Auparfum

Sentir et ressentir : voyage (mal) organisé au cœur des odeurs et des arômes, sur France 3

par Arnaud Gobin, le 6 novembre 2019

Madame Doré

Il n’est pas dans mes habitudes de répondre aux critiques de mes films documentaires. Aimer ou ne pas aimer un film est un choix subjectif respectable en toutes circonstances. Tous les avis, même sévères, sont donc bons à prendre et à entendre, sauf quand ils sont bourrés d’inexactitudes et de considérations un peu ridicules comme celles qui émaillent votre article. Preuve s’il en est que la critique de parfums ne conduit pas automatiquement à la compétence en matière de critique média.

Quelques précisions s’imposent :

Dès les premières lignes, vous notez que la voix off du commentaire s’exprime tantôt à la première personne du singulier et tantôt à la première personne du pluriel. N’allez surtout pas croire que j’ai oublié les règles élémentaires de grammaire et de syntaxe apprises à l’école primaire. Il vous aura simplement échappé que la voix off dit « Je » quand elle parle d’elle-même en tant que parfum et « nous » quand elle évoque ses « cousins » (parfums fonctionnels et arômes) Ceci explique cela. Un film s’écoute avec ses deux oreilles.

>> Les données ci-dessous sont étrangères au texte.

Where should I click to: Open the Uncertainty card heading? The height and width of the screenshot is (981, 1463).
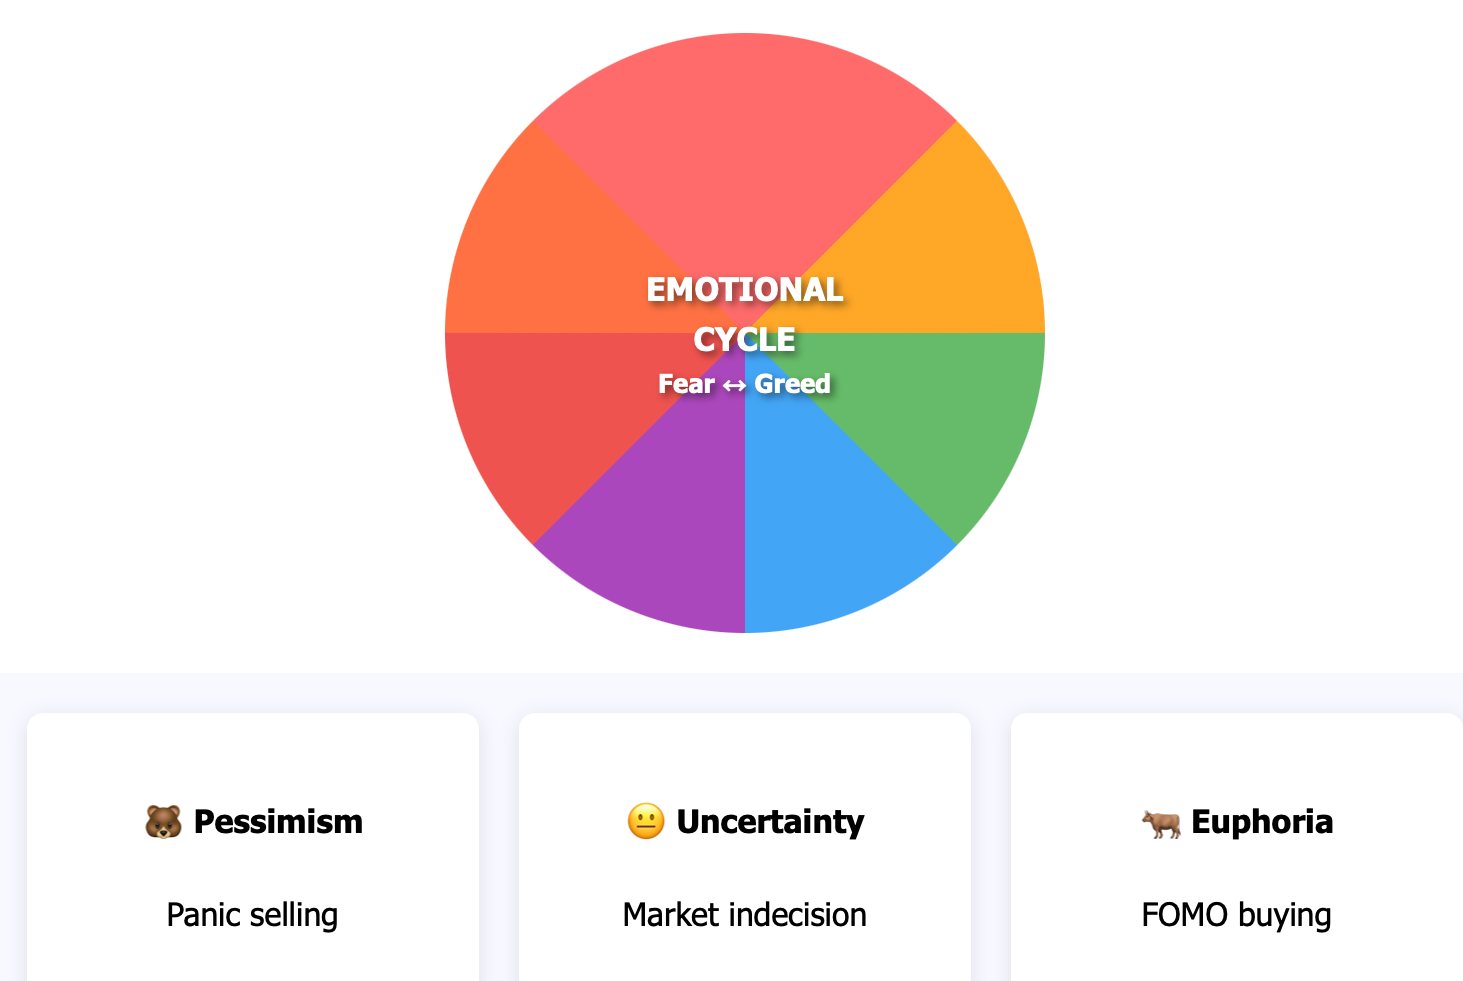(x=746, y=822)
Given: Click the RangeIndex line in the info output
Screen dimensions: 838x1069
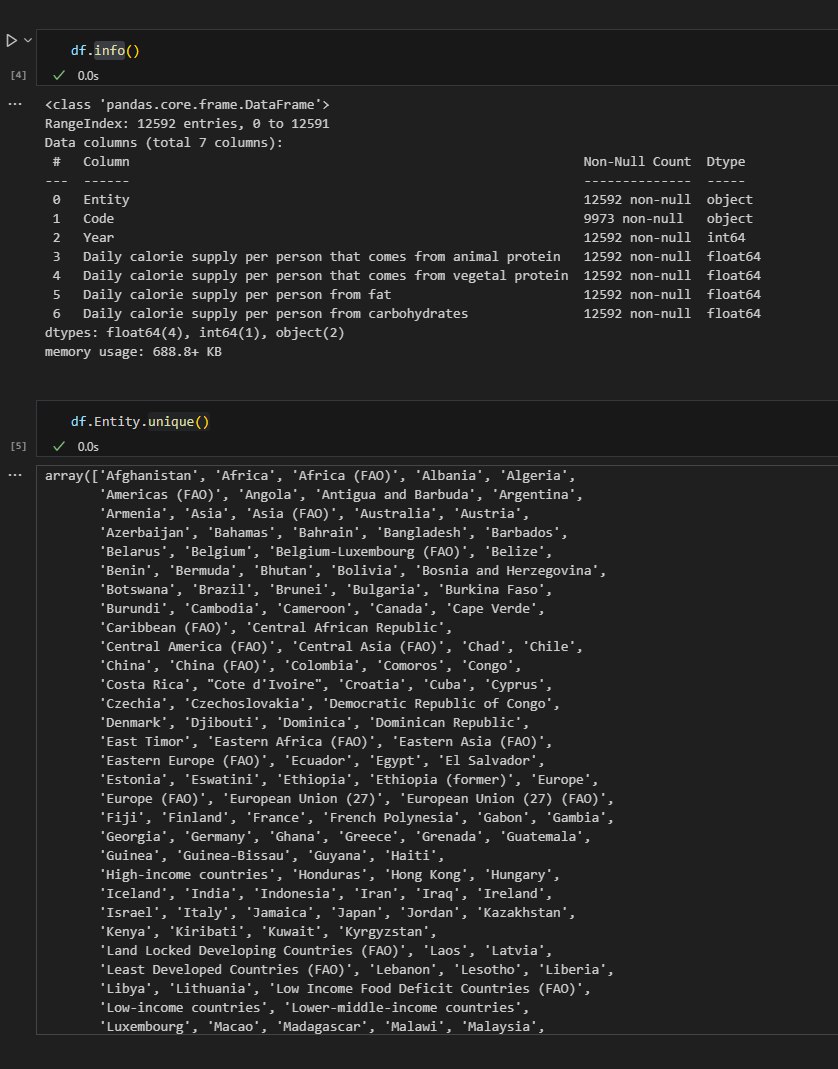Looking at the screenshot, I should (x=186, y=124).
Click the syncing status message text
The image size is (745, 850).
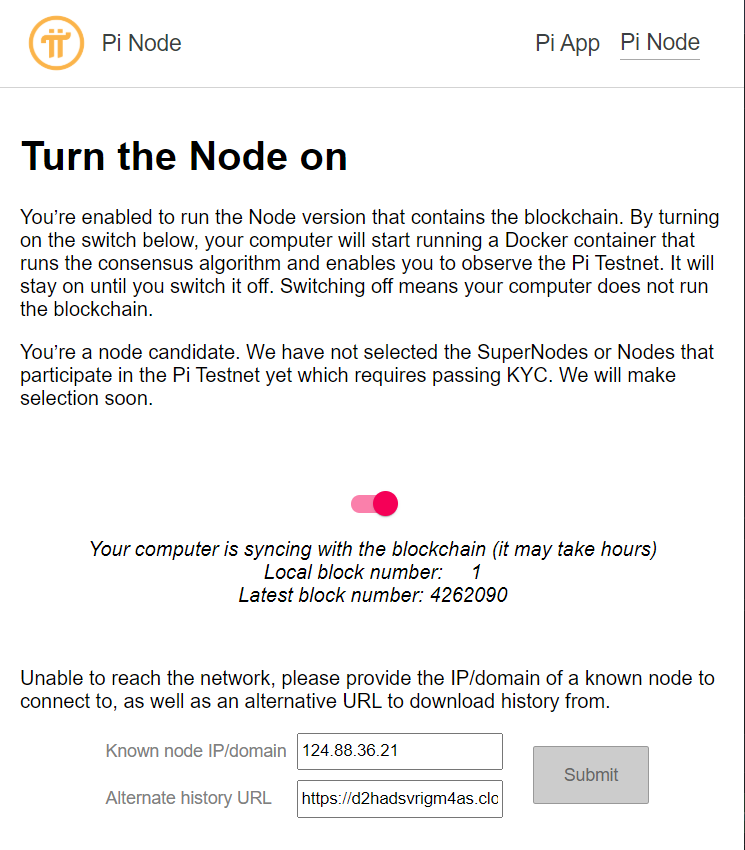[373, 549]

Sur ce point vous vous êtes peut-être bouché une narine.

Libre à vous de voir dans ce film un machin « sans aucune intention ni idée de réalisation, de scénario, de fil rouge ou d’angle ». Le microcosme de vos lecteurs qui paie la redevance audiovisuelle va surement s’étonner que France Télévisions ait accordé sa confiance sur plus d’une trentaine de films documentaires a un aussi médiocre réalisateur. Quel gâchis d’argent public ! Un tel film a nécessité plus de huit mois de travail. Pensez-vous sincèrement que les responsables de la chaine, le producteur, le coauteur, le monteur et moi-même, tous plus incompétents les uns que les autres, avons passés tout ce temps à ne bricoler nonchalamment qu’un vague bout à bout sans aucune intention ni structure narrative ? Sur ce point vous vous êtes peut-être bouché l’autre narine.

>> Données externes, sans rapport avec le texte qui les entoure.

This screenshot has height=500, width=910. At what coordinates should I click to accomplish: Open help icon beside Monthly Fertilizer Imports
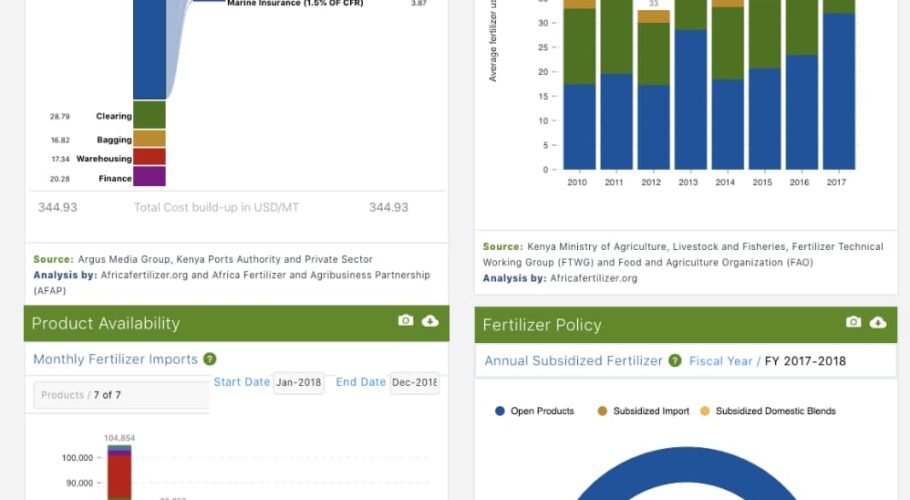click(210, 359)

Les intervenants (tous de qualité j’en conviens) ont été unanimes à dire que ce film abordait pour la première fois la complexité de leur art sous l’angle original de la sensibilité, de l’émotion et de la thérapie et non pas autour du sempiternel mono produit (Eau de Cologne, 5 de Chanel, grands parfumeurs …) ou de concepts mainte fois ressassés (économie du luxe, glamour…) régulièrement diffusés sur les petits écrans. Préférer ce type de films est votre droit le plus strict. Ecorner ceux qui ont une approche différente et plus large de cet univers complexe (au risque de le survoler) n’en est pas pour autant une nécessité. Pour ma part, je me consolerais des avis de ces intervenants de qualité qui ont particulièrement apprécié ce film et qui ont tous été très fiers (et reconnaissants) d’avoir participé à cette longue et passionnante aventure télévisuelle.

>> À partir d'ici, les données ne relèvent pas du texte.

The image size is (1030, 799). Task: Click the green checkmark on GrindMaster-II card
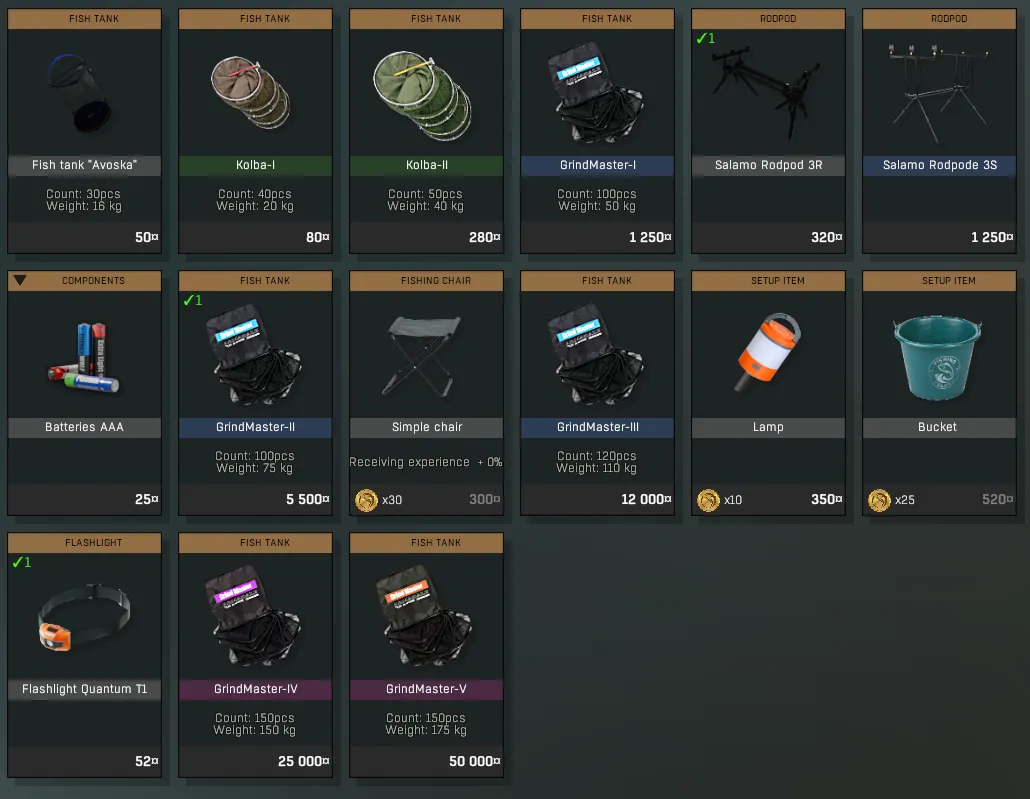pos(192,300)
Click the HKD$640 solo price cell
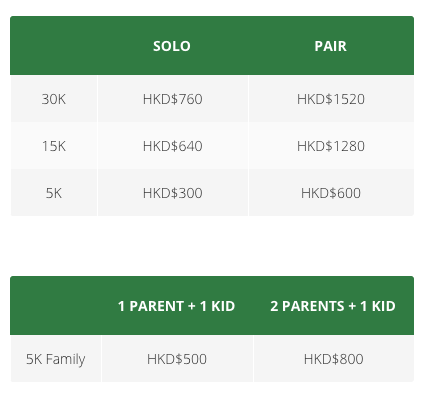This screenshot has width=425, height=399. tap(173, 146)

Dernier point : quand vous laissez penser que ce film n’est qu’une vague commande de circonstance, vous flirtez sans retenue avec le grotesque (qui ne tue pas plus que le ridicule, rassurez-vous). Ce film a été écrit en novembre 2017, mis en production au début du printemps et tourné l’été suivant. Le classement du savoir-faire grassois au patrimoine culturel immatériel de l’Humanité ne nous a été confirmé que l’automne suivant, soit un an après l’écriture du projet et plusieurs mois après son tournage. Point de commande de circonstance donc et votre phrase fantasmée « Eh les gars, vous pourriez faire rapidos un docu sur les odeurs s’il vous plait ? » est donc en tout point risible. Autant que d’imaginer un responsable d’une grande maison de parfums, chopper deux jeunes nez stagiaires devant la machine à café et leur lancer à la cantonade « Eh les gars, au lieu de glander devant votre cappuccino, vous pourriez pas me pondre vite fait une eau de toilette qui évoque la déforestation en Amazonie ou la réforme des retraites S’il vous plait, c’est d’actu ! ». Ce paragraphe empreint d’humour (involontaire ?) qui dénote votre méconnaissance totale et candide du fonctionnement de la production TV aura au moins réussi à me faire sourire et je vous en sais gré. Mais nous savons depuis longtemps que ceux et celles qui parlent le plus (souvent en mal) de la télé sont ceux et celles qui la regardent le moins. Quel dommage pour vos lecteurs et lectrices que vos appréciations à l’emporte-pièce et quelques grosses bêtises gâchent la qualité d’un article dans lequel vous faites pourtant un résumé conforme et honnête du propos de ce film.

Sachez, pour conclure, que ce documentaire n’était en rien destiné à l’élite de la parfumerie ou au gotha des blogueurs avisés, mais au public de France 3 dont je connais et respecte parfaitement la nature et les aspirations depuis trois décennies. Il faut croire que mon « mauvais » film a touché sa cible, car ce documentaire a battu un record « historique » d’audience sur cette case et qu’il a été vu lors de sa première diffusion pourtant tardive par plus de 175 000 téléspectateurs, qui ne se sont pas « endormis avant la fin », rassurez-vous.

Bien cordialement
Arnaud Gobin
Auteur réalisateur du documentaire « Sentir et Ressentir »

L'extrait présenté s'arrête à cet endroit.